### Records for this task ###

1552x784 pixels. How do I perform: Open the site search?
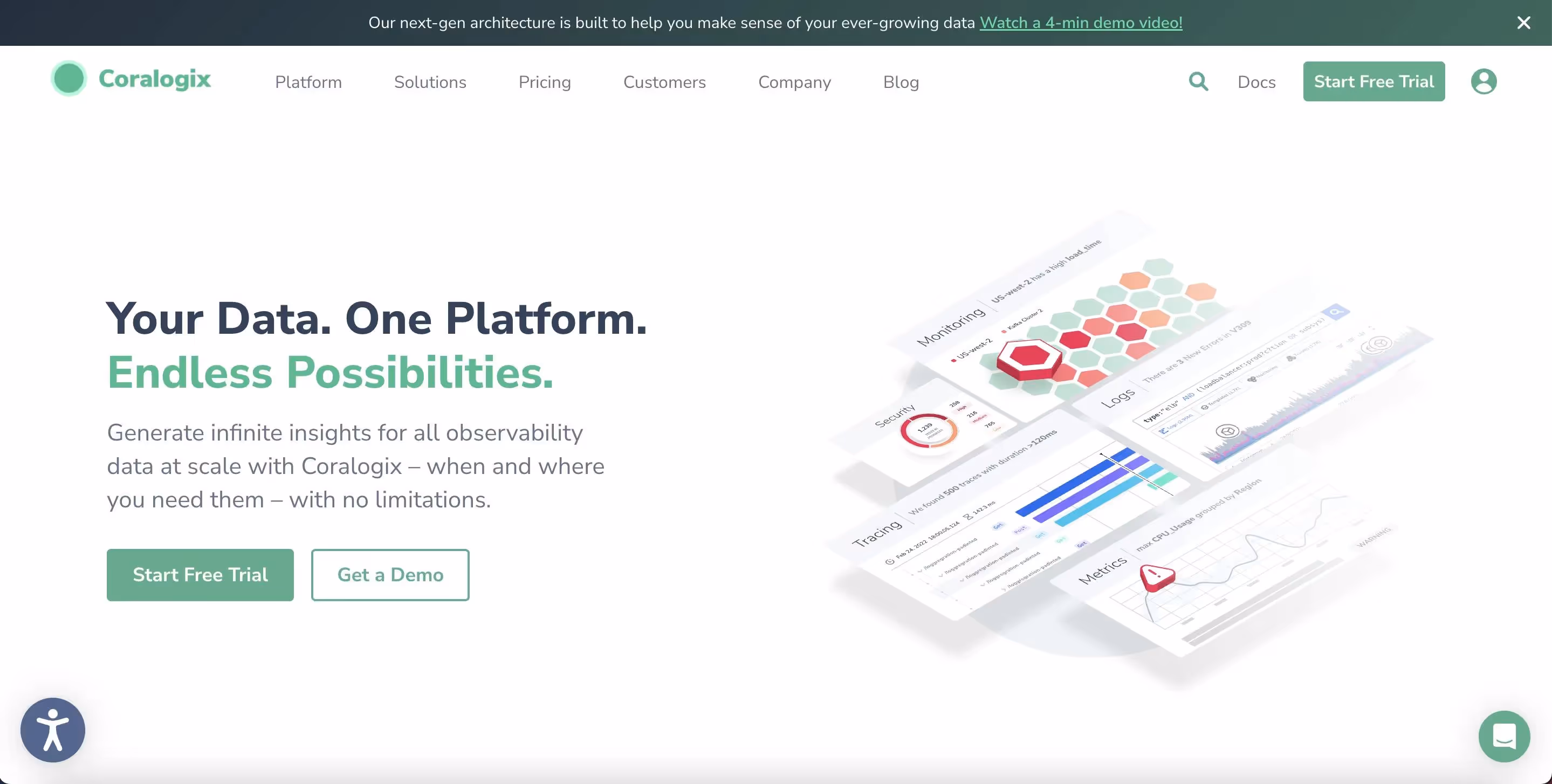click(1198, 81)
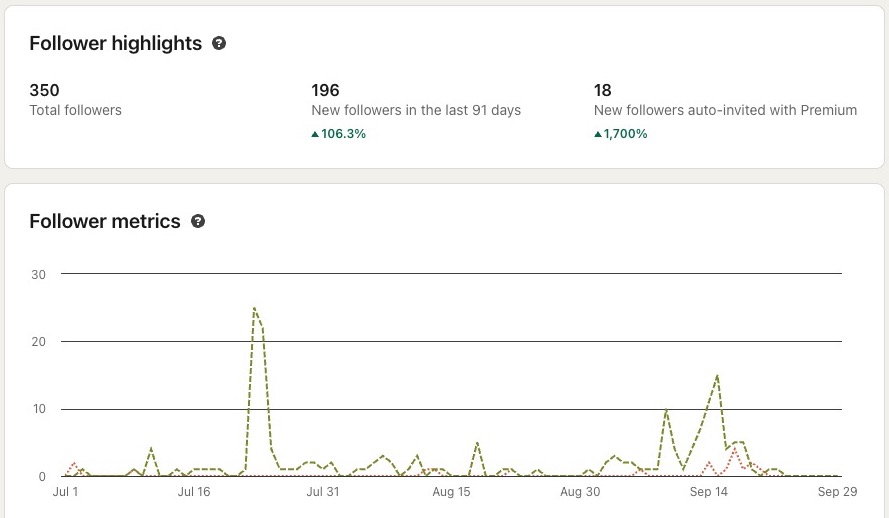
Task: Click "New followers auto-invited with Premium" label
Action: tap(725, 111)
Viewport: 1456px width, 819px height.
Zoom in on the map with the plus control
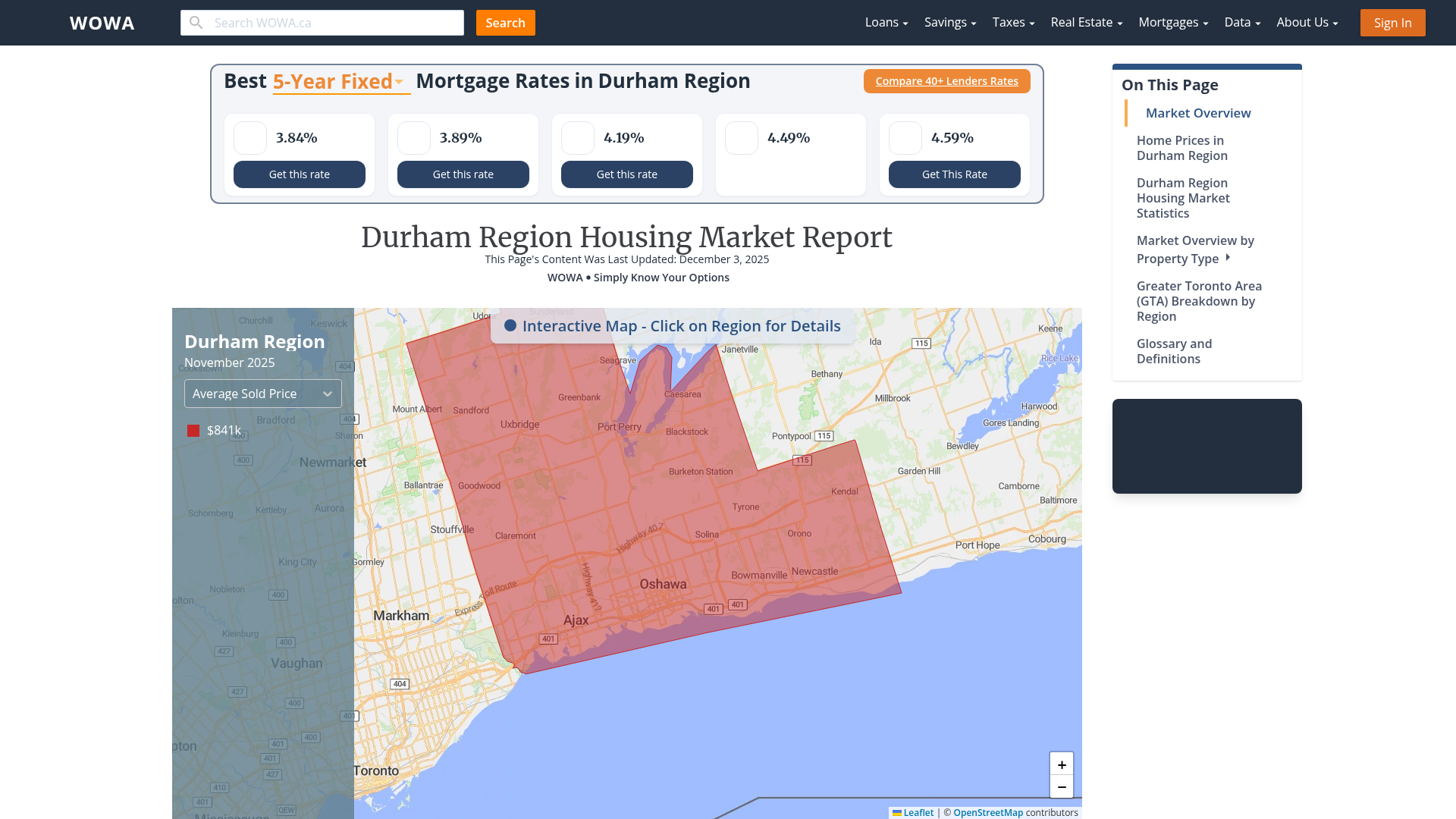pyautogui.click(x=1061, y=764)
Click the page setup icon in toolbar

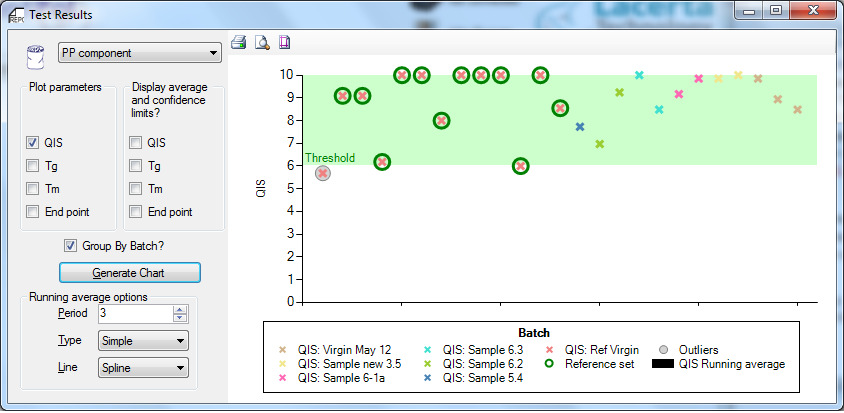(x=284, y=42)
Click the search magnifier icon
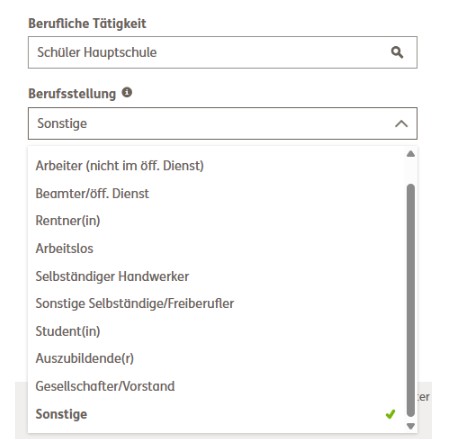 (x=397, y=52)
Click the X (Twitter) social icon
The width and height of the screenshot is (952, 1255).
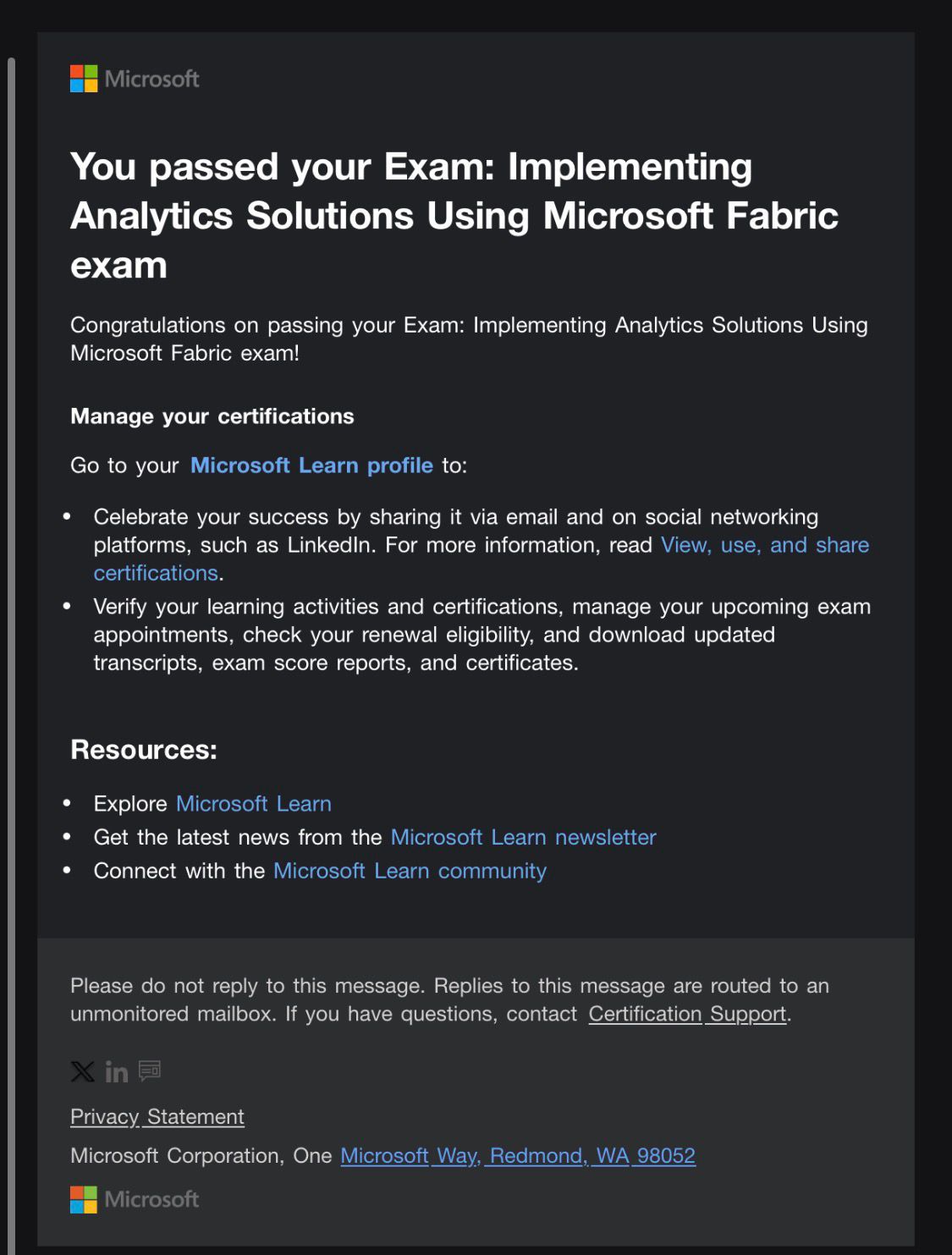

###

:: What needs to be done ::
Reproduce every line of the records above verbatim, omitting the pictures.

:: Task response ::
1552x784 pixels. How do I perform: Open the site search?
click(1198, 81)
Task: Click "New followers auto-invited with Premium" label
Action: tap(725, 111)
Viewport: 1456px width, 819px height.
Zoom in on the map with the plus control
pyautogui.click(x=1061, y=764)
Click the page setup icon in toolbar

(x=284, y=42)
Click the search magnifier icon
 (x=397, y=52)
Click the X (Twitter) social icon
The width and height of the screenshot is (952, 1255).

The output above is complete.